== EXERCISE GOAL ==
Search the material for "input" and show all lines that contain it.

== DATA IN THIS EXERCISE ==
•••••

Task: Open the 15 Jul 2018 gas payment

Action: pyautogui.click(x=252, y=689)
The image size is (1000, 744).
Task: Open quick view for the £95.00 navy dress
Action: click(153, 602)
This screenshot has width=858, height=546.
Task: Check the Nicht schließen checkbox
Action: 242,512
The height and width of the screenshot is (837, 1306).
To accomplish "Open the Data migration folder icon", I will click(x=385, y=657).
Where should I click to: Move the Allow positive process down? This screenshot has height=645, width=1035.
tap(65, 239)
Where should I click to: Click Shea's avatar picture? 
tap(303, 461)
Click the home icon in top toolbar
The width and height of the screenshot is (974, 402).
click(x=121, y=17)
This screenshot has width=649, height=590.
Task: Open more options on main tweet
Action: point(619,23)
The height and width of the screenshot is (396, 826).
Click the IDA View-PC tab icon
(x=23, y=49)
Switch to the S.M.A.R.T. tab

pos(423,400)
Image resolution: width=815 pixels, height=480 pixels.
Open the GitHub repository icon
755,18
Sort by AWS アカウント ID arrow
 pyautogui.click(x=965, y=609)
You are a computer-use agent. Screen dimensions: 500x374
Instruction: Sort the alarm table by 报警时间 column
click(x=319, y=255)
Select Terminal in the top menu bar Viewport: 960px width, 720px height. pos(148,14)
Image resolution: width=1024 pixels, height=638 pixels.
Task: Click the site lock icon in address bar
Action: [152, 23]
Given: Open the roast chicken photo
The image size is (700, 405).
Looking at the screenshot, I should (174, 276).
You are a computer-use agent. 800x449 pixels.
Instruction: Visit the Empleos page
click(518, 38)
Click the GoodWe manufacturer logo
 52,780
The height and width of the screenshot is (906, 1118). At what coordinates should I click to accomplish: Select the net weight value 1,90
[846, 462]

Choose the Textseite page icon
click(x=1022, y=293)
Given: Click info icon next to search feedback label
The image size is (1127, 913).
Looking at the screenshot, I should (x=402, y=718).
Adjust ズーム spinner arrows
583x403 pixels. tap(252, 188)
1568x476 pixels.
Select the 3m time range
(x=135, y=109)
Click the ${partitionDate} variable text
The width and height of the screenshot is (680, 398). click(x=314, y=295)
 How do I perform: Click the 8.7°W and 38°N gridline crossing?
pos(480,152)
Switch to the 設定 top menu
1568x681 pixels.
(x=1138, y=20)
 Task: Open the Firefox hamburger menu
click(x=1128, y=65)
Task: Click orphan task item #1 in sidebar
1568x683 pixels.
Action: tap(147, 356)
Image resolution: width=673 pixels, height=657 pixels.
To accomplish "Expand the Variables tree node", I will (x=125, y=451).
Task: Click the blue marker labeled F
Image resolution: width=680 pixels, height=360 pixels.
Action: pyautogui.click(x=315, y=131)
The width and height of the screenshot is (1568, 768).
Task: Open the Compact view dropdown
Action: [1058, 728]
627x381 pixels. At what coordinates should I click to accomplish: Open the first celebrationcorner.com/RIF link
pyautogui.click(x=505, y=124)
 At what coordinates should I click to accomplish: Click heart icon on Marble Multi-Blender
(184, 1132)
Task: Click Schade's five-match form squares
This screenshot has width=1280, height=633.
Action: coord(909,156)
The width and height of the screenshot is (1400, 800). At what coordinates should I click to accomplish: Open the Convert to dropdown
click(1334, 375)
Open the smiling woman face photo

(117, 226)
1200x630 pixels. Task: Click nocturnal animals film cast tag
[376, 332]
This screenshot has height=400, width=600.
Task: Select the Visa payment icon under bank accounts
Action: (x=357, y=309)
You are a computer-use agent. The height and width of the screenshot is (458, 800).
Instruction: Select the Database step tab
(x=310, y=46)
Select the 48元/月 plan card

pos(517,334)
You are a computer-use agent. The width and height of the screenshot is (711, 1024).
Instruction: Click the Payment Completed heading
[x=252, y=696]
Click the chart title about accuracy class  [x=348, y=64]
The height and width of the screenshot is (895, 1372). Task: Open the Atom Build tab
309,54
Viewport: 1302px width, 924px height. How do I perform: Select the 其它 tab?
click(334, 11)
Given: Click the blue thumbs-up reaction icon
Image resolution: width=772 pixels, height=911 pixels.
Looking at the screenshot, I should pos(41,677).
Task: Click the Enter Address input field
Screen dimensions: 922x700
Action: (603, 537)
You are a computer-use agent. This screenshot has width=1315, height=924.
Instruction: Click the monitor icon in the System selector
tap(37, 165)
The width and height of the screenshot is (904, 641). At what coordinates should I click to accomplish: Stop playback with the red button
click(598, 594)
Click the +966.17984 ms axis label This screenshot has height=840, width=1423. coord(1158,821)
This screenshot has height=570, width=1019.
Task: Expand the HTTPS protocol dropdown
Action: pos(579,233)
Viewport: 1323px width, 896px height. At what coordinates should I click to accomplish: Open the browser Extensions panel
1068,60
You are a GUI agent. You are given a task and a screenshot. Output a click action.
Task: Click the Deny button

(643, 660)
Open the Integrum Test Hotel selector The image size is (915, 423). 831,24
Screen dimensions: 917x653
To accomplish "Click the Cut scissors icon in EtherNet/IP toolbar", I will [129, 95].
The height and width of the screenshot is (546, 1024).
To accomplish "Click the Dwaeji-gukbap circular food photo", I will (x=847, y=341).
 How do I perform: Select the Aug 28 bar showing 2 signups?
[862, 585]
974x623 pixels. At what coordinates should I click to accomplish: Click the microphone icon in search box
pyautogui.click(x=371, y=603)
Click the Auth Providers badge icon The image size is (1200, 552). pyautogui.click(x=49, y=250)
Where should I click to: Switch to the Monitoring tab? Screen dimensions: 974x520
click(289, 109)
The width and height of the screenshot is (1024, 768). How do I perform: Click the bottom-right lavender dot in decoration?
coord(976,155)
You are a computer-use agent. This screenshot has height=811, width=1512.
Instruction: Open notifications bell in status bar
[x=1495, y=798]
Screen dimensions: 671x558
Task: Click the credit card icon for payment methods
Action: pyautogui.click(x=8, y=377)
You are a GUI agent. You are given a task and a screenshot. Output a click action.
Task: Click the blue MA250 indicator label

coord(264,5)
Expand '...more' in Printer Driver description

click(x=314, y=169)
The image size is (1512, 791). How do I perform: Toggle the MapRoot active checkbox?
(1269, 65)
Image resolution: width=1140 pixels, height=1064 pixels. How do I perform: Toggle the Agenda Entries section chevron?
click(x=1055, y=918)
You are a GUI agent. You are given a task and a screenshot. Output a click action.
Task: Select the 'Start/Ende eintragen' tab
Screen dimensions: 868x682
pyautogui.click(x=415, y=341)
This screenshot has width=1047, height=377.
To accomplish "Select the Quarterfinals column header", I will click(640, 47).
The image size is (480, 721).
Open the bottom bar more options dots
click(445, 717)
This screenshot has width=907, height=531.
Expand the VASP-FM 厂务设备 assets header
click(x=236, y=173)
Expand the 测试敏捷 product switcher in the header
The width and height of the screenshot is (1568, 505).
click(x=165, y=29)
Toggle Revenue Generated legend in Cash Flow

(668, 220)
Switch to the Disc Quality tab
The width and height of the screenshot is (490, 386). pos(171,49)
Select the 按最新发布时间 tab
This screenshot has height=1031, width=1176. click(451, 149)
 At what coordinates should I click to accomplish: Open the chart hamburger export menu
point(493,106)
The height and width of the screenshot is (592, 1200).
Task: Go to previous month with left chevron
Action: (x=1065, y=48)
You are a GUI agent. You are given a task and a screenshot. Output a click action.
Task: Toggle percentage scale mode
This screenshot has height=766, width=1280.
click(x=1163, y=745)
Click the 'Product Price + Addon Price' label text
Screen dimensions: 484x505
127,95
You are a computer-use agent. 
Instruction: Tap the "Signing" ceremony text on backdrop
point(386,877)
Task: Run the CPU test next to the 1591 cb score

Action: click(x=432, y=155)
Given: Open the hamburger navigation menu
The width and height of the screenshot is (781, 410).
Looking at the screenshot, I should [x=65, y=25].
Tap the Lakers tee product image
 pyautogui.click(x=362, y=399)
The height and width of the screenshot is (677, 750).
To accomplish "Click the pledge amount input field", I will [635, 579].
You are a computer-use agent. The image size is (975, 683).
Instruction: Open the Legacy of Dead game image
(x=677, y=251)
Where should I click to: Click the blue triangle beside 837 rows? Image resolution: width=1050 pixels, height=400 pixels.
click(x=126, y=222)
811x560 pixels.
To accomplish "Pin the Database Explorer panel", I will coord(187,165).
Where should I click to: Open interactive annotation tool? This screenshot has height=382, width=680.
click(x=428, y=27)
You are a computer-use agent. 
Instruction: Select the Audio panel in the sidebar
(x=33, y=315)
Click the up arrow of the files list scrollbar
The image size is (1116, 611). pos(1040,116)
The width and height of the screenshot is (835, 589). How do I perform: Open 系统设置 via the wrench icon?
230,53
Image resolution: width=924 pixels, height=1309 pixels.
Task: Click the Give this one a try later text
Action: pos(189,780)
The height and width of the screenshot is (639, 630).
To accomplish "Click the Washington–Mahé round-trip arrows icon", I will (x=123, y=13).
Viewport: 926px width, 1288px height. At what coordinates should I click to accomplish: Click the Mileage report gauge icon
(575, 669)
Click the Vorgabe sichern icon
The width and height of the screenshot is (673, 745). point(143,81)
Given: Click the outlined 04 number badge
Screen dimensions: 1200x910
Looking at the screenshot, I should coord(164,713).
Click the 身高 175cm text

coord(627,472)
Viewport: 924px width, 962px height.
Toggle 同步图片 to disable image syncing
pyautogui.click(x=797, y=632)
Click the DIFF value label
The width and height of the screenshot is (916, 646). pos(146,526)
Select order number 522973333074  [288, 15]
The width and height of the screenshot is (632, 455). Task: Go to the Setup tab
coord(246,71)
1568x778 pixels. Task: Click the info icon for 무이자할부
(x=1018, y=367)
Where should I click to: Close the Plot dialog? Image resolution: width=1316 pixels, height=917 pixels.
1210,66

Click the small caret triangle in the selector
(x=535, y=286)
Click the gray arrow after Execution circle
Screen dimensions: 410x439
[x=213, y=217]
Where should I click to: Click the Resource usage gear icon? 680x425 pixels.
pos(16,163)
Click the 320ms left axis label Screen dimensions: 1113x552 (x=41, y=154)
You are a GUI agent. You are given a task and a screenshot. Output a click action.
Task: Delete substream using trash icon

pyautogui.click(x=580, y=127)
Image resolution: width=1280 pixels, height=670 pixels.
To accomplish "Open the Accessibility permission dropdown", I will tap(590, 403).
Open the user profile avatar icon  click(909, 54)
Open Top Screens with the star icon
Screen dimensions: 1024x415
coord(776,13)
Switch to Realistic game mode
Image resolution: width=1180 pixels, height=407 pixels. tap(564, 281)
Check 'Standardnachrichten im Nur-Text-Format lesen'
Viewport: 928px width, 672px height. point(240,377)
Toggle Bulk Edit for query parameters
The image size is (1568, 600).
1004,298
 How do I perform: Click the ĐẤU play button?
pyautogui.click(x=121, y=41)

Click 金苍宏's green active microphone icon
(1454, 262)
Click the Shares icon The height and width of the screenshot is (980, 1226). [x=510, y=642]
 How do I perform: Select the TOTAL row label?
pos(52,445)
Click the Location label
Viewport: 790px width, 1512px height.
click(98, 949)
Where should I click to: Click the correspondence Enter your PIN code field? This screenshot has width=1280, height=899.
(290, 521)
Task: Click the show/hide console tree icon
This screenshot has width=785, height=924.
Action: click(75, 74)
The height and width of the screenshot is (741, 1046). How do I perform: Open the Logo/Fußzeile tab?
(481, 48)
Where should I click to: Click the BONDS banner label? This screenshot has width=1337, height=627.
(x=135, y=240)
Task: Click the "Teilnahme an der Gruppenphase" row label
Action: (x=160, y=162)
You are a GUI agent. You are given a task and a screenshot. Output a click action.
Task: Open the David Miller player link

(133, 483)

•••••

== PROBLEM SOLUTION ==
Task: Click the Enter Address input field
To accomplish "Click the pledge amount input field", I will [635, 579].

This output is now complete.